Que j’aime les héros dont je conte l’histoire !
Et qu’ à m’occuper d’eux je trouve de douceur !
J’ignore s’ils pourront m’acquérir de la gloire ;
mais je sais qu’ils font mon bonheur.
Avec les animaux je veux passer ma vie ;
ils sont si bonne compagnie !
Je conviens cependant, et c’est avec douleur,
que tous n’ont pas le même coeur.
Plusieurs que l’on connaît, sans qu’ici je les nomme,
de nos vices ont bonne part :
mais je les trouve encor moins dangereux que l’homme ;
et frippon pour frippon je préfère un renard.
C’est ainsi que pensait un sage,
un bon fermier de mon pays.
Depuis quatre-vingts ans, de tout le voisinage
on venait écouter et suivre ses avis.
Chaque mot qu’il disait était une sentence.
Son exemple sur-tout aidait son éloquence ;
et lorsqu’environné de ses quarante enfants,
fils, petits-fils, brus, gendres, filles,
il jugeait les procès ou réglait les familles,
nul n’eût osé mentir devant ses cheveux blancs.
Je me souviens qu’un jour dans son champêtre asyle
il vint un savant de la ville
qui dit au bon vieillard : mon père, enseignez-moi
dans quel auteur, dans quel ouvrage,
vous apprîtes l’art d’être sage.
Chez quelle nation, à la cour de quel roi,
avez-vous été, comme Ulysse,
prendre des leçons de justice ?
Suivez-vous de Zénon la rigoureuse loi ?
Avez-vous embrassé la secte d’épicure,
celle de Pythagore ou du divin Platon ?
De tous ces messieurs-là je ne sais pas le nom,
répondit le vieillard : mon livre est la nature ;
et mon unique précepteur,
c’est mon coeur.
Je vois les animaux, j’y trouve le modèle
des vertus que je dois chérir :
la colombe m’apprit à devenir fidèle ;
en voyant la fourmi j’amassai pour jouir ;
mes boeufs m’enseignent la constance,
mes brebis la douceur, mes chiens la vigilance ;
et si j’avais besoin d’avis
pour aimer mes filles, mes fils,
la poule et ses poussins me serviraient d’exemple.

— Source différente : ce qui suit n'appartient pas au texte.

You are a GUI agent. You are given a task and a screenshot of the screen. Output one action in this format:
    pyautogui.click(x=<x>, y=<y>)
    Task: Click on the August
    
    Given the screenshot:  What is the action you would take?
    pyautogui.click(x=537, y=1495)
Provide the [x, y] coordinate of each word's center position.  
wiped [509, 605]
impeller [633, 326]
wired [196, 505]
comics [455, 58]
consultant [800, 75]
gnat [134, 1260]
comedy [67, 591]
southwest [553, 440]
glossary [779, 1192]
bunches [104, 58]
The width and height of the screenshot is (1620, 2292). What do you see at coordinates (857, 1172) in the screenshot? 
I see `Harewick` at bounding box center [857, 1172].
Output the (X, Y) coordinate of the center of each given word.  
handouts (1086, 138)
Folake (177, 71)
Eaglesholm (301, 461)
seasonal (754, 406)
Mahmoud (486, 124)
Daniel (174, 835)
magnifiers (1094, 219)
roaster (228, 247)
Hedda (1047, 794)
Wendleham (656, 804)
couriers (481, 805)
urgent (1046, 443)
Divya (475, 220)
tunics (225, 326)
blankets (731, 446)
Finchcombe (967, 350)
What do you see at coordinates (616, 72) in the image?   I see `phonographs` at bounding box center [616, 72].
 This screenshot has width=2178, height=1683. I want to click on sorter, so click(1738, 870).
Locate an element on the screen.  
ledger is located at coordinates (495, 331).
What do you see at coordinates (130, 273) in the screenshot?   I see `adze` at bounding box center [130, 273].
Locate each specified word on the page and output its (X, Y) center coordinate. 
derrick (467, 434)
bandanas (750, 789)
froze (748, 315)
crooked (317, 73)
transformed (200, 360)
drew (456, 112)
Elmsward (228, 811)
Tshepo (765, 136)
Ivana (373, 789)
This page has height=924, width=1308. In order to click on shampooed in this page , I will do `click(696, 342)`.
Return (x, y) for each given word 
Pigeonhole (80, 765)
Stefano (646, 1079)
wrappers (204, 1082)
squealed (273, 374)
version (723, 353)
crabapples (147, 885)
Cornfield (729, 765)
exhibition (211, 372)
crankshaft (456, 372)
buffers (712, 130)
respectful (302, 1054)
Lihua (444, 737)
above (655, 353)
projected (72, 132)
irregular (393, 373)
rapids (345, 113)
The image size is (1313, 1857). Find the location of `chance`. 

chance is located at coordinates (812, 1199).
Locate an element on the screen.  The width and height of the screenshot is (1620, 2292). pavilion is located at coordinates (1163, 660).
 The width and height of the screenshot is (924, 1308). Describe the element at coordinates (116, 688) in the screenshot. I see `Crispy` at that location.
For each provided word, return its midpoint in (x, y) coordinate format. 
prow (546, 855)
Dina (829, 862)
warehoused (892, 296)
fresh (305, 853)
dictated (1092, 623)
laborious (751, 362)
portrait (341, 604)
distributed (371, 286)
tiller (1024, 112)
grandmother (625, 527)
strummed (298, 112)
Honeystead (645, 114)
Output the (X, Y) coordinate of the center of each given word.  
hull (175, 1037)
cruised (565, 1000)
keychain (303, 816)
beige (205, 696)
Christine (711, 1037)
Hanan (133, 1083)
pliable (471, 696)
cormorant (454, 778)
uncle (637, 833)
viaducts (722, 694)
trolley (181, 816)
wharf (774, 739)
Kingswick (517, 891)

Ainsi dans l’univers tout ce que je contemple
m’avertit d’un devoir qu’il m’est doux de remplir.
Je fais souvent du bien pour avoir du plaisir,
j’aime et je suis aimé, mon âme est tendre et pure,
et toujours selon ma mesure
ma raison sait régler mes voeux :
j’observe et je suis la nature,
c’est mon secret pour être heureux.
Jean-Pierre Claris de FLORIAN (1755-1794).